• _Excerpt_
* * * * * * * * *

My red hair must make me look uber-Anglo, because bus drivers, little old ladies, White supremacists, etc, apparently feel comfortable bitching to me about Asian immigrants or Will Smith being cast in the Wild Wild West movie. You have to have your snappy comeback(s) ready ahead of time, because the sheer gall of it always catches you off-balance. The simplest thing is probably to say: "What did you say?" And then move pointedly away.
I've been racking my brains to see if I could think of any times I've been the subject of someone else's racism. The only instance I could come up with which even would even vaguely count were the girls in junior high who would cry, "Tally ho!" at me in bizarre "English" accents. I doubt they could've found Australia on a map. Mind you, I do have a "cultivated" Australian accent. In fact I once wrote a Lemniskate column about that - I think I'll paste the text in here in case my old Yahoo! group ever vanishes. :-)
Talking the Talk, October 2000
For my whole life, I've had a strange accent. To Australian ears, I sound English; people ask me all the time which part of England I'm from and when I came to Oz. To British ears, of course, I sound thoroughly Australian - although I did once fool an expat selling me a train ticket in the freezing cold. "This weather doesn't bother you or I, does it?" he joked. I said, "Oh, are you from Canberra too?"
Naturally, my forrin accent was a regular target at school, along with my red hair and IQ with more than two digits. Whether here in Australia, where all things posh are despised, or in the United States, where the kind of high school jackals so accurately portrayed in "Buffy" would cry "Ay sayeh! Tally hew!" when they saw me. Even fans have slagged me off for my "pseudo-English" voice.
For most of my life, I've been puzzled about why on Earth I'd have an English accent. Like most Australians, my family has British ancestors, but generations back in the mists of time. I concocted various theories to explain myself to curious hairdressers and physiotherapists. Perhaps it was because my family visited the UK for a month after our two-year stay in the US; part of losing my American accent might have been gaining a British one. I quite seriously wondered if my steady diet of British TV as a child - "The Goodies" and "Doctor Who", "Pot Black" and "The Two Ronnies", "Dave Allen" and "Are You Being Served", "The Tomorrow People" and "Blakes Seven" - might have somehow affected my budding speech.

* * * * * * * * *

• _Required actions_
1/ In the accent excerpt, which city is named in the writer's reply to the expat selling a train ticket?
2/ Translate this sentence from the accent excerpt into Spanish: "I doubt they could've found Australia on a map."
3/ Continue the accent excerpt, picking up after its final sentence.

• _Data lines_
* * * * * * * * *

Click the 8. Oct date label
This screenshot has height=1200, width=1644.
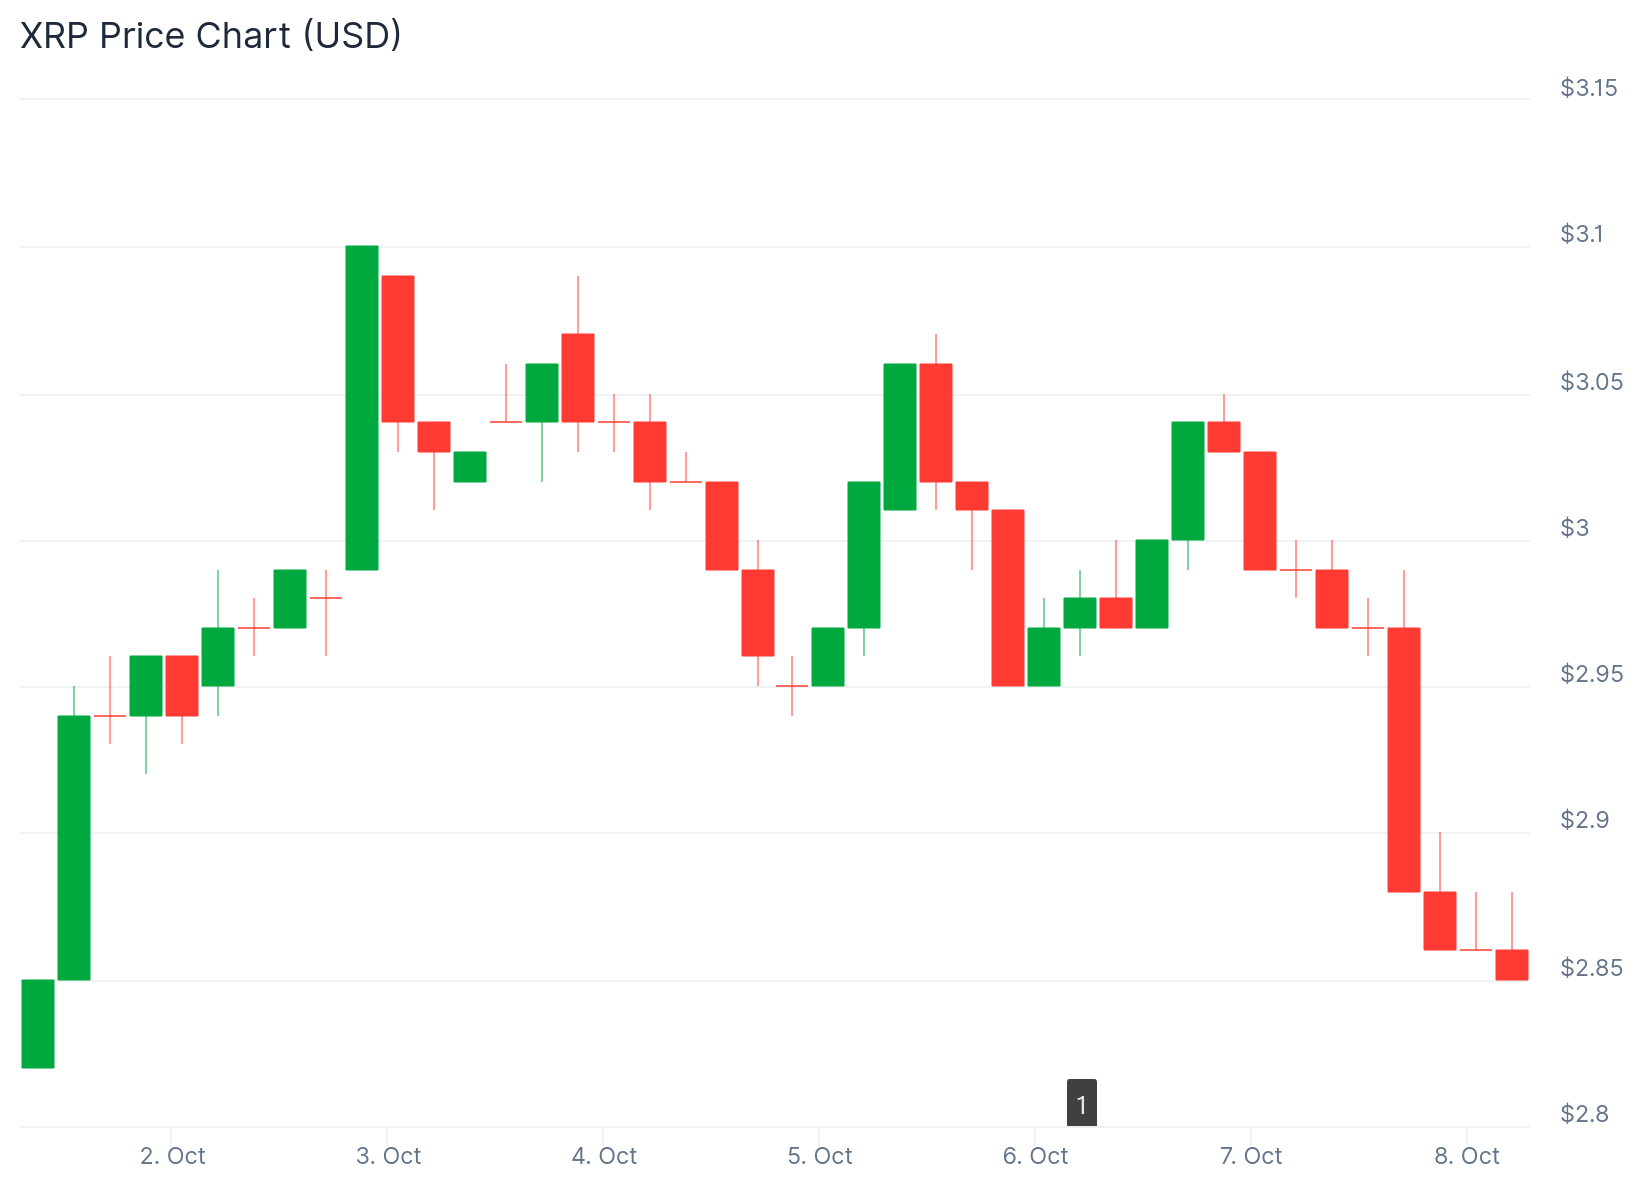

* * * * * * * * *

• _Task-by-task answers_
1/ Canberra.

2/ Dudo que hubieran podido encontrar Australia en un mapa.

3/
The explanation, of course, is much simpler. I hit on it while reading travel writer Bill Bryson's "Mother Tongue", a book about the English language. I don't have Tom Baker's accent; I have my mum's accent. And my mum has what used to be called a "cultivated" Australian accent. It's just an old-fashioned way of speaking used by educated or well-off Australians. It must have once been a bit like the "BBC accent", aka "received pronunciation" - in fact, a lot like it, given my British-sounding pronunciation of certain words. (At one Oz convention I caused much hilarity by pronouncing "auction" as "awk-shun" rather than "ok-shone".) Mum, like me, also enunciates clearly - not a renowned feature of Australian English. :-)
A knowledge of the differences in English usage around the world is very handy when you're an Australian co-writing with an American for a British publisher. Jon and I haven't always been successful in that regard, with rough colonial expressions slipping through. In an earlier message I posted URLs for some resources on British usage; I'm currently reading the Lonely Planet guide to British English, an intriguing little book which has cleared up a number of mysteries for me, such as what CAMRA is (mentioned in "Battlefield").
It's marvellous to at last have an explanation for a part of myself I've had to excuse and explain for my entire life. Fans of all kinds will be familiar with that problem - having to constantly explain ourselves to others puzzled by or contemptuous of our interest - and the pleasure of *not* having to explain yourself when you're with others who share that interest. I don't think I'm going to find a club of people speaking with "cultivated" Australian accents, but at least now I know all those "Doctor Who" repeats aren't to blame!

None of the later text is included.